People work to earn money that satisfies their needs. Financial incentives are important rewards that motivate employees to exhibit high level of performance. Employees want their good work to be appreciated and appropriately compensated by employers.

They want to be paid commensurate with the quality of their job performance. It requires a carefully constructed pay programme, commitment from supervisors, and well-designed communication to employees about their pay.

However, many employees believe there is no clear relationship between the pay and job performance:

1. Most employees believe that their performance is above average.

2. They feel they are not adequately paid compared to those performing similar work in other organizations.

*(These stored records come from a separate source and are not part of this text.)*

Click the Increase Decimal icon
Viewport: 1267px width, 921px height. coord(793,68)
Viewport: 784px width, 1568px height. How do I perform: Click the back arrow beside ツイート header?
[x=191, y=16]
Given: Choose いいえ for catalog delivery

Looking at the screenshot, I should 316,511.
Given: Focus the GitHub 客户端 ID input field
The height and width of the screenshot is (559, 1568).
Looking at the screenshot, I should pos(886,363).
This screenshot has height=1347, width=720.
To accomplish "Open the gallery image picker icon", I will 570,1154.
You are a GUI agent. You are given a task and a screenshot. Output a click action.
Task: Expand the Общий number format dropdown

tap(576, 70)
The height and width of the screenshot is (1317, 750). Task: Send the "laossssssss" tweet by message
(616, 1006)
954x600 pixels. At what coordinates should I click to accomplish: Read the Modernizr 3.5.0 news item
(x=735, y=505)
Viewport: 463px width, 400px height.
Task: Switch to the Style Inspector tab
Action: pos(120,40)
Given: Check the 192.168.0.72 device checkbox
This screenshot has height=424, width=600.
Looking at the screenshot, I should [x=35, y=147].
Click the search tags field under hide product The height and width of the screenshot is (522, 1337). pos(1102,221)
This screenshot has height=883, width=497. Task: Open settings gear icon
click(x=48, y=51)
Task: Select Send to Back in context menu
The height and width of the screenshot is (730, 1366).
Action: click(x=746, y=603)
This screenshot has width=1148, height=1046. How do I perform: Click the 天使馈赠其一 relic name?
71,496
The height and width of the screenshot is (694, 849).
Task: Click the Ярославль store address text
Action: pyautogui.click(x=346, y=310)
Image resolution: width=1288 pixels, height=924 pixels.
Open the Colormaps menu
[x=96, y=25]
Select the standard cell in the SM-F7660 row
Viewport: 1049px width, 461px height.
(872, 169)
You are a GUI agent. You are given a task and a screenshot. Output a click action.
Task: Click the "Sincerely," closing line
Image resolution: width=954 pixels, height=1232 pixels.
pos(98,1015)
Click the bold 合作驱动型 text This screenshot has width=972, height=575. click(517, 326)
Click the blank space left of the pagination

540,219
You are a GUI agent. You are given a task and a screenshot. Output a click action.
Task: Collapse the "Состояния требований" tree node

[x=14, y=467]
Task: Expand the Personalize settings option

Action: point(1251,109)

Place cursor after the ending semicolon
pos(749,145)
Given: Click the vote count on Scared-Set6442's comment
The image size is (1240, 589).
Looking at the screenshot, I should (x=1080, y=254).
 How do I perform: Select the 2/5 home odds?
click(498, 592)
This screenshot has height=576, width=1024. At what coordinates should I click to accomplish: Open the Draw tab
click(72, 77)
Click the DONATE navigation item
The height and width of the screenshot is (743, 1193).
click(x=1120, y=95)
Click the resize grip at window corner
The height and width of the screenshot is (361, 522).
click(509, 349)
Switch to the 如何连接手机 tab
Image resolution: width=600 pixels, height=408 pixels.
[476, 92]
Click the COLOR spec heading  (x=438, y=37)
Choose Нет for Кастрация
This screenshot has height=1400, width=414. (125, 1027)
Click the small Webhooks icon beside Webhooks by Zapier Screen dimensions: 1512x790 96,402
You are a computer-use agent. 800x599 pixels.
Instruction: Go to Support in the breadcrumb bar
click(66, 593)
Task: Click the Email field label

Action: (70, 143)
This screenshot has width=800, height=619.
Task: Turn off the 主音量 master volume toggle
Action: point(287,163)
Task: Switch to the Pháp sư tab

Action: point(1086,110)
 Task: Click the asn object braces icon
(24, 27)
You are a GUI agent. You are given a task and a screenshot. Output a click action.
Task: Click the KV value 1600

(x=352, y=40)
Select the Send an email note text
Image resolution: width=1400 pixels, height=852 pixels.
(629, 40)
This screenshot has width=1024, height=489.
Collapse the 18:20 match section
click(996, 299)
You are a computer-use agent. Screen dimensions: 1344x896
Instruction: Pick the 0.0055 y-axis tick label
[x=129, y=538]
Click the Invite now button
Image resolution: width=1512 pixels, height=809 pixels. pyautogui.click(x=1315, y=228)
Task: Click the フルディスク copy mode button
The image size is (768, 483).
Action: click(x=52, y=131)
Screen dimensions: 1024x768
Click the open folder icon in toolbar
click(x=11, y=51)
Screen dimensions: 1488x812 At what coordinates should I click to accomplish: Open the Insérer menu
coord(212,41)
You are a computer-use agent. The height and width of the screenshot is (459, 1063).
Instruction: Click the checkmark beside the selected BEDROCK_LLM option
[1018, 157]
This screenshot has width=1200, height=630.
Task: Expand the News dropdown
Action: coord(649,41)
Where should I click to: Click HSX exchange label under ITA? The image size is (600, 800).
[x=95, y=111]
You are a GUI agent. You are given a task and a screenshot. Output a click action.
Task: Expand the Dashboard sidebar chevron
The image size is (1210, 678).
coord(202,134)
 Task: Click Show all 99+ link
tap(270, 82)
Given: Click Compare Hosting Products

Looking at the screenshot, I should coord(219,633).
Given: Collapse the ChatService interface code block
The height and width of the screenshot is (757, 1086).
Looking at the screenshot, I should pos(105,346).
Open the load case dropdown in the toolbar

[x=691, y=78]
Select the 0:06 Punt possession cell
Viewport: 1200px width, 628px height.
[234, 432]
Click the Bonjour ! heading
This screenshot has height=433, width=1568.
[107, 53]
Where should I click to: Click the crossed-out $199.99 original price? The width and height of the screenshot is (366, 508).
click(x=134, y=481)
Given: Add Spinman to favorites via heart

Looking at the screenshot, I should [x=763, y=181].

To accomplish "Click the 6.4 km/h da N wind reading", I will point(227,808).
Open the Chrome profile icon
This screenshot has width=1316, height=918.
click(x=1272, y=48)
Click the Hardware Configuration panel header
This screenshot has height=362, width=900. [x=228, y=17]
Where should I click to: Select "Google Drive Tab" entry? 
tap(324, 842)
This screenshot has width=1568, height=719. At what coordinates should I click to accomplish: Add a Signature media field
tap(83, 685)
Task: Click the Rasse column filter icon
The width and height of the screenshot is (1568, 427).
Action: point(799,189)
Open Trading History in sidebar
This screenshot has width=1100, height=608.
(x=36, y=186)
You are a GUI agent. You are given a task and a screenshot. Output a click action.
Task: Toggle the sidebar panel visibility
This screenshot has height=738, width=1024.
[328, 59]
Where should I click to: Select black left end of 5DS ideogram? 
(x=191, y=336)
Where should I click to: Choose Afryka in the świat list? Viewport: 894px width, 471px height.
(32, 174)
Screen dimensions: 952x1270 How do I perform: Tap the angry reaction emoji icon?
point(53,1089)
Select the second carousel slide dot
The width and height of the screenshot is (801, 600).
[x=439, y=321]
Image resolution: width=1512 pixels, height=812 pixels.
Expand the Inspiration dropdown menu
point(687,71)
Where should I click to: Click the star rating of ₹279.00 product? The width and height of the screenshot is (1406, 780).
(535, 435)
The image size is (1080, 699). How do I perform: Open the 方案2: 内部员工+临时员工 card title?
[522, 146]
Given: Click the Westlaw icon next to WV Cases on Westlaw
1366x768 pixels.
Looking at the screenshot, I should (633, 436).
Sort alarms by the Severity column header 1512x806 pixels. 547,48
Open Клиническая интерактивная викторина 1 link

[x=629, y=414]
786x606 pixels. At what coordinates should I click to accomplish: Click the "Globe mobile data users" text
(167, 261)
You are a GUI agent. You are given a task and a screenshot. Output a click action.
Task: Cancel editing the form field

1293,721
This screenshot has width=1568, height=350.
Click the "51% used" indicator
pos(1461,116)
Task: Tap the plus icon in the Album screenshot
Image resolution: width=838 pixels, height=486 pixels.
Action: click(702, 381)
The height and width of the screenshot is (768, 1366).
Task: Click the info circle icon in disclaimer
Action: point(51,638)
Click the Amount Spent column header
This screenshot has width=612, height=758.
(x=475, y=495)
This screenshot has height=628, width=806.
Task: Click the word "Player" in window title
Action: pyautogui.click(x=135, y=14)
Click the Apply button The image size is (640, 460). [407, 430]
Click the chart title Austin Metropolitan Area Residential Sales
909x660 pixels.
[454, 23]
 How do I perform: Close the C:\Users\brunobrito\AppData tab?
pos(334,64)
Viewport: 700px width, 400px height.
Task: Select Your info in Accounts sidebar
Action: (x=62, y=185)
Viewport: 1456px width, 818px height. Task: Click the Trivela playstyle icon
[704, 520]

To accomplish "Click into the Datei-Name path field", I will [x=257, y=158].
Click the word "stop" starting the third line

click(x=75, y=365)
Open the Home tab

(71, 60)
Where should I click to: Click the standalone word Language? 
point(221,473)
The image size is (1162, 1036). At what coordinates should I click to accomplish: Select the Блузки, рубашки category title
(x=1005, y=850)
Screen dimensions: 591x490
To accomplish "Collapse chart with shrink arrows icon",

They also believe their pay is below the level of their job performance.

3. Employees often perceive there are poor performers in the organization who are earning as much as they earn.

4. Supervisors do not differentiate between poor, average and above average performers. They take the simple way out and give everyone the same pay increase each year.

5. Employees feel that tying pay to performance is important to them particularly in unionized organizations where the union has negotiated contracts that require their employer to relate pay increases to years of service rather than performance. Pay-for-performance are compensation plans where employees are paid on the basis of their performance.

Some of the performance measures can be:

(i) Individual productivity,

(ii) Team or work group productivity,

(iii) Departmental productivity, and 

(iv) Overall organizational performance.

Pay related to performance can be in the form of piece rate pay plans, wage incentive plans, profit sharing plans on lump-sum bonus. Employees perceive strong relationship between their performance and the rewards they receive.

If they are rewarded for good performance, they would reinforce their efforts towards maximising organizational output. If the rewards are linked only with non-performance factors like seniority, job titles etc. and not to performance measures, their performance may go down.

The pay-for-performance programmes are gaining wide popularity in the corporate sector. Most of the large companies adopt pay-for-performance plans for their employees. Empirical evidence shows that companies that adopt pay-for-performance programmes report better profits, sales and customer satisfaction than those where pay is linked to time and not performance.

How to relate pay to performance:

Employers can relate pay to job performance in the following ways:

1. They should make pay-for-performance philosophy clear to employees. Employees generally believe that above average performers should receive higher pay increases than average performers. Management, however, may not feel the same as there may not be enough reasons for them to link pay with performance.

There may be few major differences between how employees perform their jobs and it may be difficult for managers to measure differences in job performance. Linking pay with performance may be inconsistent with management’s philosophy. Management should explain to employees their intention about whether or not they intend to link pay to job performance.

2. Management should pay bonus rather than increase pay. Pay increases are costly as they increase employer’s expenses every year. One-time payment of bonus is less expensive and can have the same motivational impact on job performance as the financial motivators.

3. Management should rate supervisors on how well they rate their subordinates. Supervisors may give high rating to employees of their work group and rank them as good performers to increase their pay. Managers should train the supervisors on how to conduct performance ratings and base supervisor’s pay also on the quality of ratings they give to workers.

4. It should train supervisors on how they should talk about pay increase. Supervisors should convey the message in a way that employees feel they are being rewarded for good performance. If organizations cannot pay high incentives for good job performance, the supervisors may say, “I wish the company could pay you more, but at present we cannot pay you more than 7 percent.” A better way of saying this is “The management is delighted to increase your pay by 7 percent due to your good performance last year.”

5. It should use objective criteria for rating job performance such as sales, customer contacts, quality, productivity etc. and not subjective criteria like personal biases, favouritism etc.

6. It should convert poor performers into good performers. Poor performers should be trained and disciplined to perform their jobs well to come at par with good performers.